The Pontoon, or Bailey Bridge was here now, a very clever invention made from collapsible canvas boats, floating on the water, upon which was fitted, a type of road, made from steel and wooden slats. These were put together on the banks and fixed on to the canvas boats, and made longer and longer, being steered straight from the banks, until it reached the opposite bank, where it was made secure.
While this was going on, the infantries were being taken across the river in amphibious craft. Once the bridges were in place, the mobile sections of the army could cross the Rhine and by 25th March 1945, our armies were unstoppable. While our armies were conquering Germany, Many terrible things were being discovered. Things that we had never dreamed of, concentration camps, where Jewish people had been interned. They had been branded with numbers on their arms. Thousands of Jews had been exterminated, one way or another. They had been brutally treated, shot, or sent to the gas chambers to die, for no other reason than their birthright, which was being born a Jew.
Men, women, children and even tiny babies, were being treated less than humanely. If they escaped the gas chambers, they were starved; many dropping down dead where they worked. Nobody, no matter what their colour, creed or birthright, should be treated the way these people were treated.
We at home, watched the newsreels at the cinema with unbelievable horror. Unable to believe what we were seeing, even to this day, people who survived these horrors are still searching for news of family and friends who had disappeared and were never heard of again. Coming to the end of their lives, never knowing what might have happened to them, as we at home watched the newsreels, we could easily cry at the sight of these people being released from the camps, looking like walking skeletons.
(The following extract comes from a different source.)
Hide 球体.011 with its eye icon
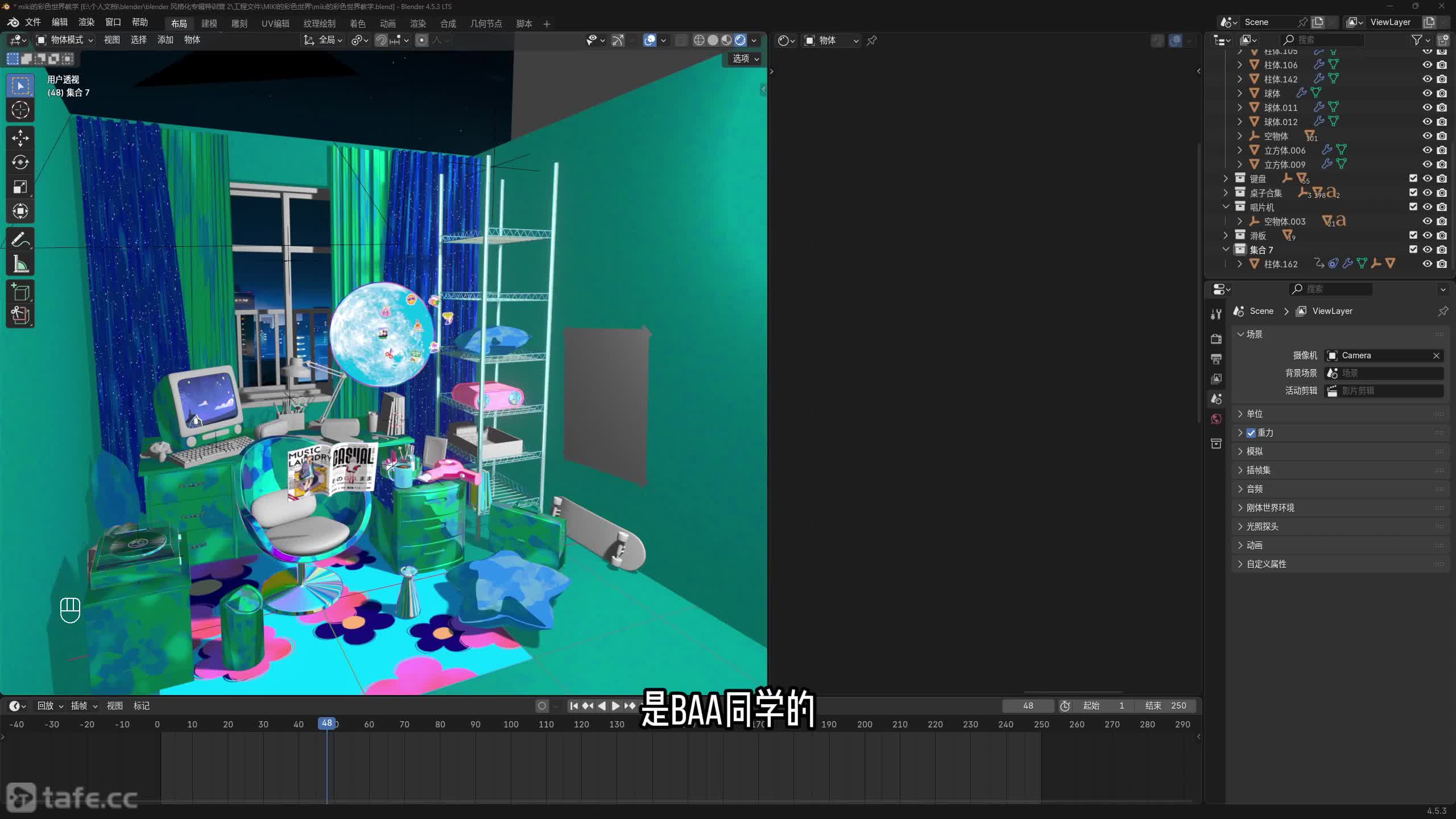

As these camps were opened up, hundreds of bodies could be seen being bulldozed into massive pits.
People who witnessed these scenes, whether in reality, or on film, will never forget the horror.
People there could recall the stench, which could be smelt miles away, and before
they got anywhere near the place, they could smell that there was something terribly wrong ahead of them. Soldiers as young as eighteen, had to face unimaginable things, which should never have been allowed to happen, and must never be allowed to happen again, in so called civilized countries.
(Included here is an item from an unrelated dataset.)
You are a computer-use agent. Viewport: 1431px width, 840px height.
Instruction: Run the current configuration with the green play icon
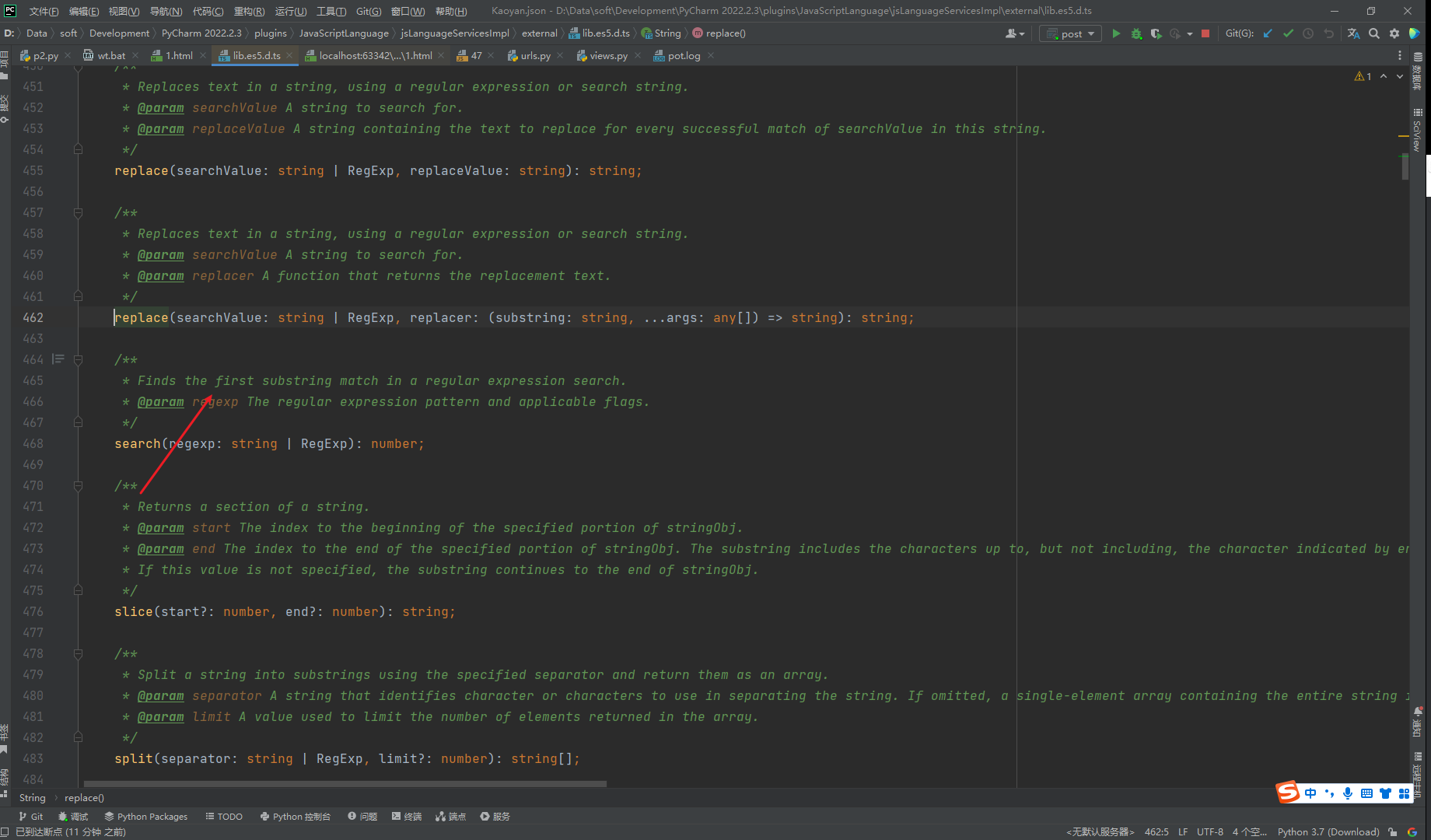click(x=1116, y=33)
One sunny day in September, 1944, we were all getting ready to go home from work, I was standing near an open window on the third floor of the building. Everything was quiet and peaceful, in fact it was a lovely day.
All at once there was a terrific explosion, I jumped so much that I nearly dived head first out if the window !
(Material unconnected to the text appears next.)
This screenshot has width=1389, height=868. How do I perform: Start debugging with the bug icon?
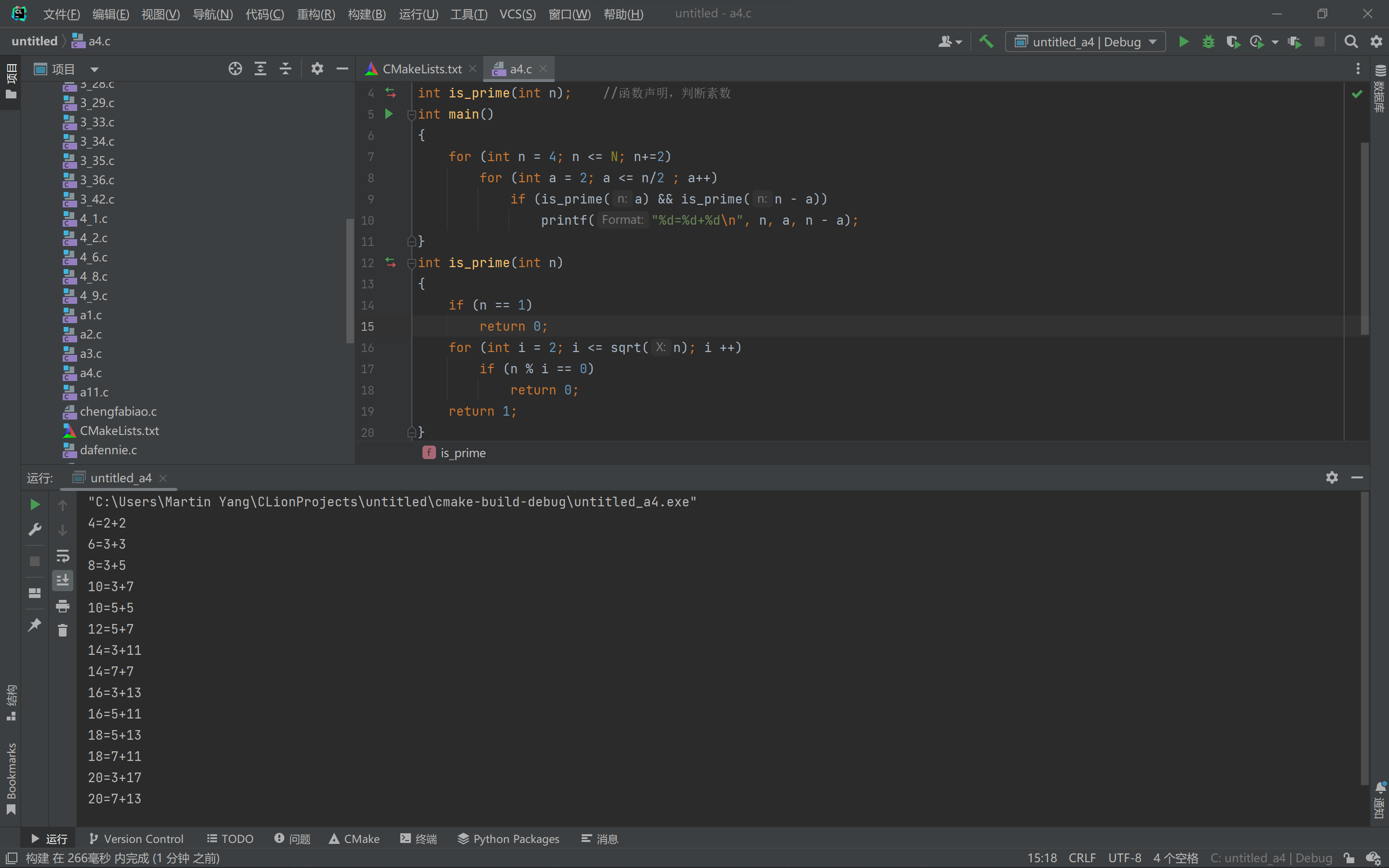point(1208,41)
Whatever had caused it ? we hadn't heard anything at all beforehand, such a blast had to be caused by something. It sounded like a large bomb going off, it couldn't have been a Doodlebug or we would have heard it.
We were soon to find out what it was, another of Hitler's secret weapons; a V2, a rocket. There was no warning this time, no time to shelter, they came silently and ended up exploding loudly on contact, razing everything to the ground.
Large craters were left where once, large buildings had stood.
You couldn't let yourself think about these rockets, otherwise you would never have a moment's peace. Luckily, they didn't last for long, and within six months of the first V2 landing, the war in Europe ended.
The Germans surrendered on Tuesday 8th May 1945, and it was officially announced that the war in Europe was over at one minute past midnight.